WRandAi: How Much Does Your Benchmark Depend on the Seed?

A leaderboard tells you algorithm A beats algorithm B. But run the whole benchmark again with different random seeds and sometimes B beats A. If the ranking flips when you change nothing but the seed, the ranking wasn’t telling you much in the first place.

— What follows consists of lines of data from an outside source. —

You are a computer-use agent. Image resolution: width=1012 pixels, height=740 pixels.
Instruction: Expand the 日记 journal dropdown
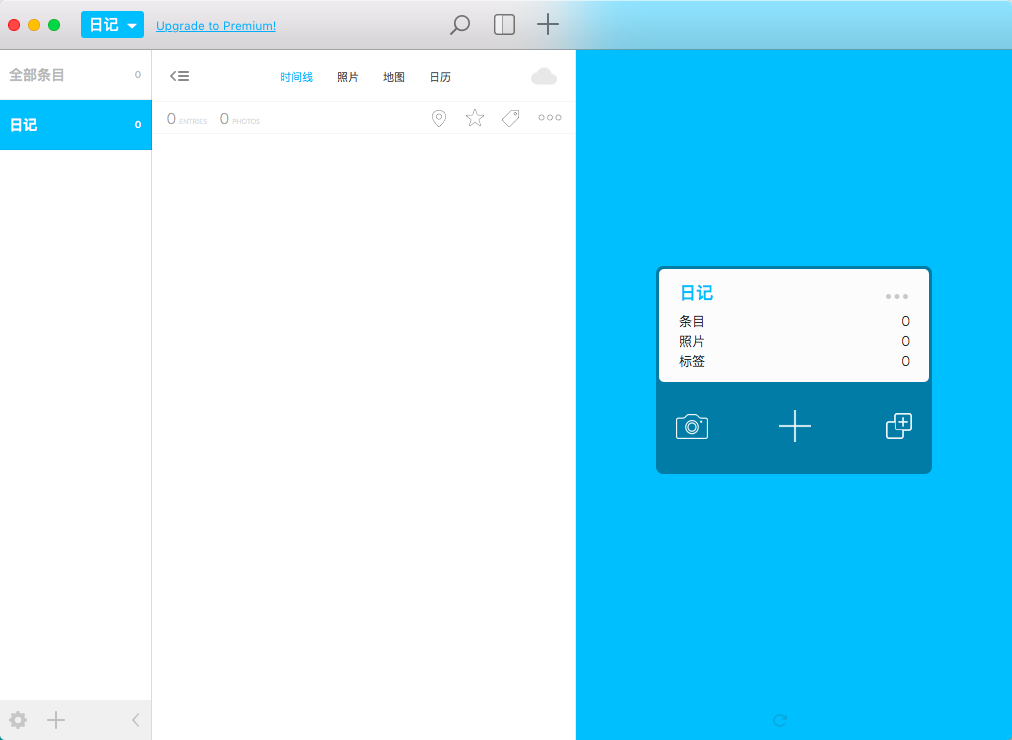pyautogui.click(x=112, y=25)
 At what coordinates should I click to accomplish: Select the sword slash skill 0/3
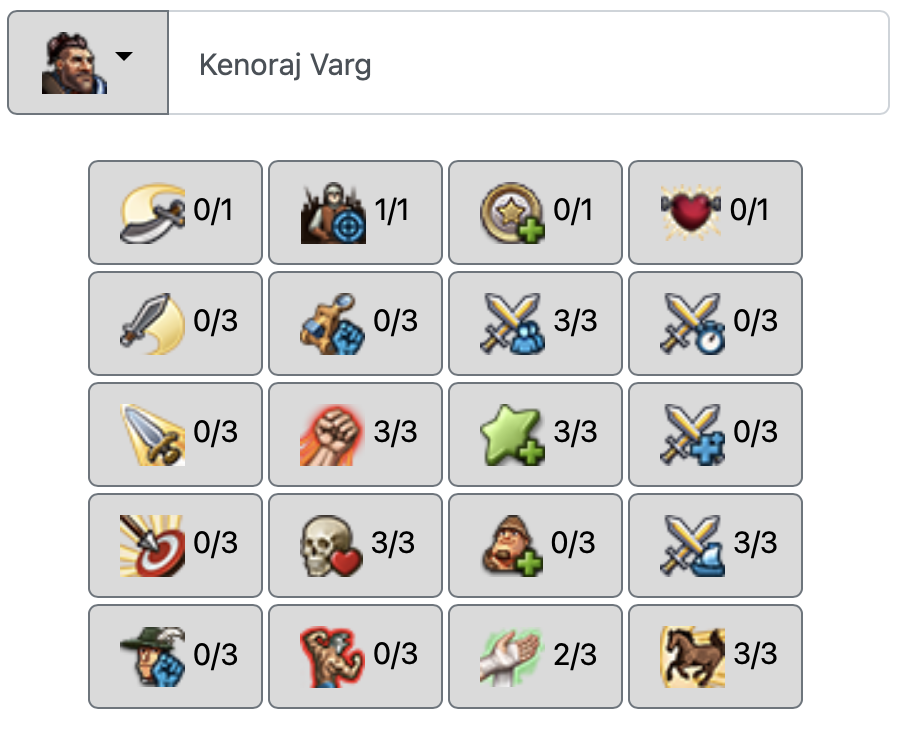pos(176,322)
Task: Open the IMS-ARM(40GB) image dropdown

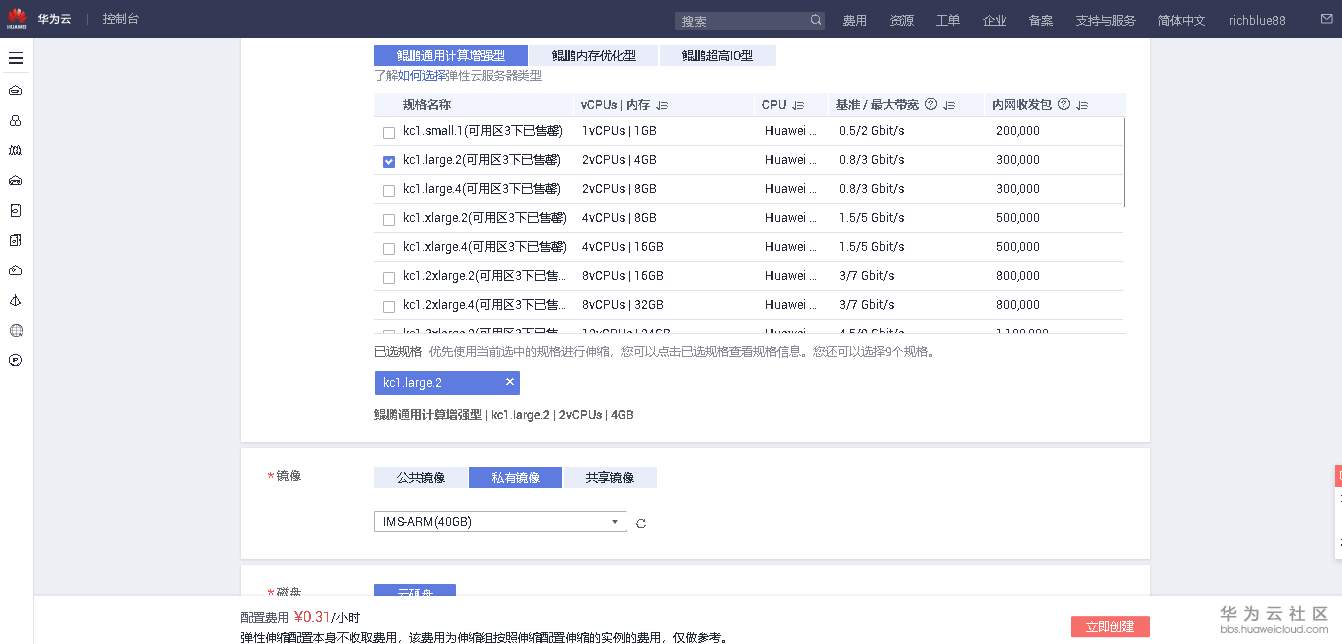Action: click(x=614, y=522)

This was the central frustration of my PhD work on evaluating unsupervised graph neural networks. Papers reported state-of-the-art results, but the gaps between methods were often smaller than the variance you got from re-seeding. I wanted a single number that answers: how much of this ranking is real, and how much is noise? That number is the W Randomness Coefficient, and wrandai is the package that computes it.

The idea

You evaluate a set of algorithms across a suite of benchmark tests (every dataset–metric combination is one test), and you repeat each test over several random seeds. For each test and seed you get a ranking of the algorithms. If those rankings agree across seeds, the benchmark is stable. If they disagree, the result is fragile.

The W Randomness Coefficient measures that agreement. A coefficient near one means the rankings are consistent and you can trust the ordering; near zero means the ordering is essentially being decided by the random seed. The strongest variant uses the Wasserstein distance between the rank distributions, which accounts not just for whether rankings disagree but by how far.

Using it

pip install wrandai

The input is a single array shaped [benchmark_tests, seeds, algorithms] of absolute scores, where higher is better:

from wrandai import wrandai
import numpy as np

n_algorithms, n_benchmark_tests, n_random_seeds = 10, 20, 10

# perfectly consistent rankings vs. rankings shuffled per seed
perfect = np.zeros((n_benchmark_tests, n_random_seeds, n_algorithms))
random  = np.zeros((n_benchmark_tests, n_random_seeds, n_algorithms))
for test in range(n_benchmark_tests):
    for seed in range(n_random_seeds):
        vals = np.linspace(0, 1, n_algorithms).round(3)
        perfect[test, seed, :] = vals
        np.random.shuffle(vals)
        random[test, seed, :] = vals

print(wrandai.w_randomness(perfect, w_method='w_wasserstein'))  # ~1: rankings agree
print(wrandai.w_randomness(random,  w_method='w_wasserstein'))  # ~0: seed decides the order

There are three methods to choose from — w_wasserstein, w_ties and w_random_coeff — and return_ranks=True gives you each algorithm’s average rank across all tests and seeds.

Why bother packaging it

The coefficient came out of two papers (the consistent-benchmark paper and the comparison-of-measures paper), but a result trapped inside a paper doesn’t change how anyone runs experiments. Putting it behind pip install and a one-function API was the point: the friction of measuring seed-dependence has to be lower than the friction of ignoring it, or people will keep ignoring it.

The broader lesson stuck with me well beyond graphs. Most of the time when we say one model is better than another, we owe ourselves the second question — better across seeds, or better on this one? This little package exists to make that question cheap to ask.